İrfan Erdoğan: Harun hocam ben şahsen sizi şair yanınızla tanıyorken sonradan ressam yanınıza da tanık oldum. Okurlara bundan biraz bahseder misiniz? Ressamlık ve şairlik nasıl kesişti nasıl ve ne zaman başladınız?

Harun Yiğit: Aslında resim yanımla tanınıyordum Almanya ve çevresinde. Hatta seninle ilk tanıştığım DİDİF derneği dönemlerimde şiir öğrenmeye başladığım yıllardı. Resim sanatında anlatamadıklarımı şiirlerle anlatmaya çalışıyordum. Resim sanatının aracılığı ile tanıdığım şair Can Yoksul, Osman Dağlı (Maksudi) gibi şahsiyetlerden edebiyat ve şiir üzerine eğitici bilgiler edinerek şiir yazmaya başladım.

Osman Dağlı, (Maksudi) tarafından da bana Kâmili mahlası verildi...

İrfan Erdoğan: Harun hocam yıllar önce Almanya'yı terk edip Türkiye'de Antalya'ya yerleştiniz bildiğim kadarıyla şimdi burada neler yapıyorsunuz, günleriniz nasıl geçiyor. Çalışmaların nasıl gidiyor. Almanya'dan döndükten sonra neler yaptın?

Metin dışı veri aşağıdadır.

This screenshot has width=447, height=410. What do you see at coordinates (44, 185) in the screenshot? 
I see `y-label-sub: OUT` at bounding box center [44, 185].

Harun Yiğit: Sevgili İrfan, Almanya’yı terk etmedim. Edemem. Çünkü çifte vatandaşım. Malulen emekli olduktan sonra 2009 yılının Eylül ayında Türkiye’ye yerleşmeye çalıştım. Çocuklarımın yanına Köln’e sık sık gidip geliyorum. Şimdi torunlarım oldu daha sık gidip geliyorum. Antalya’da Sanat çevreleriyle iyi bir ilişkim var Yıllar önce Bielefeld’de tanıdığım değerli üstat yazar Hasan Kıyafet ve diğer hocalarımız ile sıkça bir araya gelmeye çalışıyor ve fikir alışverişinde bulunuyoruz. Bunun dışında bol bol okuyup yazıyorum… Torosların dağ köyünden bir ev aldım; bu ev yazmama özellikle müsait…

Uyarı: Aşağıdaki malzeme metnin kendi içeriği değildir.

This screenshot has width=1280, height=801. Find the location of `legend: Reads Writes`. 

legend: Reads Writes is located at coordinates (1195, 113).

İrfan Erdoğan: Harun hocam gerek kitap olsun gerekse resim ve tablo olsun yeni bir çalışman var mı? Ya da ilgili bir planın var mı?

Harun Yiğit: Bugüne kadar yayınlanmış ve yayına hazır kitaplarımı sıralasam uygun düşer mi bilmem.1991 yılında ölçülü uyaklı şiirlerden oluşan ilk şiir kitabı “Gurbet Türküleri” yayınladı. 2003 Kasım ayında ikinci kitabım “Duy Yunus Emre” Yalçın Yayınları tarafından yayınlandı.2008 Haziran üçüncü kitabı Vatandaş Osman “Hiciv” Gündüz Yayın evi tarafından yayınlandı. Yaklaşık 20’ye yakın nazım biçiminde yazdığım İlk Destan denemelerim olan TEMEL TÜRK DESTANLARI ve 3 destandan oluşan  kitapçık "YİĞİTLERİN DESTANI" kitaplarım Gelişim Sanat Yayınları tarafından yayınlandı. Yaklaşık 3 yılı aşkın bir zamanda tamamladığı BUZLARIN TUTUŞTUĞU YER SARIKAMIŞ Destanı, 2015 Kasım'ında Mavi Kitap Yayınları tarafından yayınlandı.2019 Yıldızlar Yayıncılık tarafından, ANILARDA Mustafa CEYLAN (Otobiyografi) yayınlandı. “HİCİV OSMAN- Vatan Hainleri” Taşlama şiir kitabı, “BİR BEN VAR BENDE” Serbest nazım şiirleri, “ ANA’DOLU YİĞİT DOOLU” 20 Nazım türü destan “SEN VARSIN”. Hece şiirleri ÜÇ CEMRE (DENİZ, YUSUF, HÜSEYİN) Destan. AKÇA GÜVERCİN (İBRAHİM KAYPAKKAYA) Destan

Şu Anda yayına hazır. SERÇE KUŞU  Erdal Eren  (Bu yıl sonuna  yayınlanacak)

Bu arada suluboya çocuk resimlerini tamamladığım ve içerisine 7 hecelik manilerle süslediğim renkli çocuk kitabım yoldadır.

Aşık Haydari BAĞREKDEN AKDENİZE Otobiyografi PDF İSBN alındı. Karıncanın Gölgesi, Yunus’un Odunu Mustafa Ceylan Otobiyografi Yayına hazır PDF İSBN alındı...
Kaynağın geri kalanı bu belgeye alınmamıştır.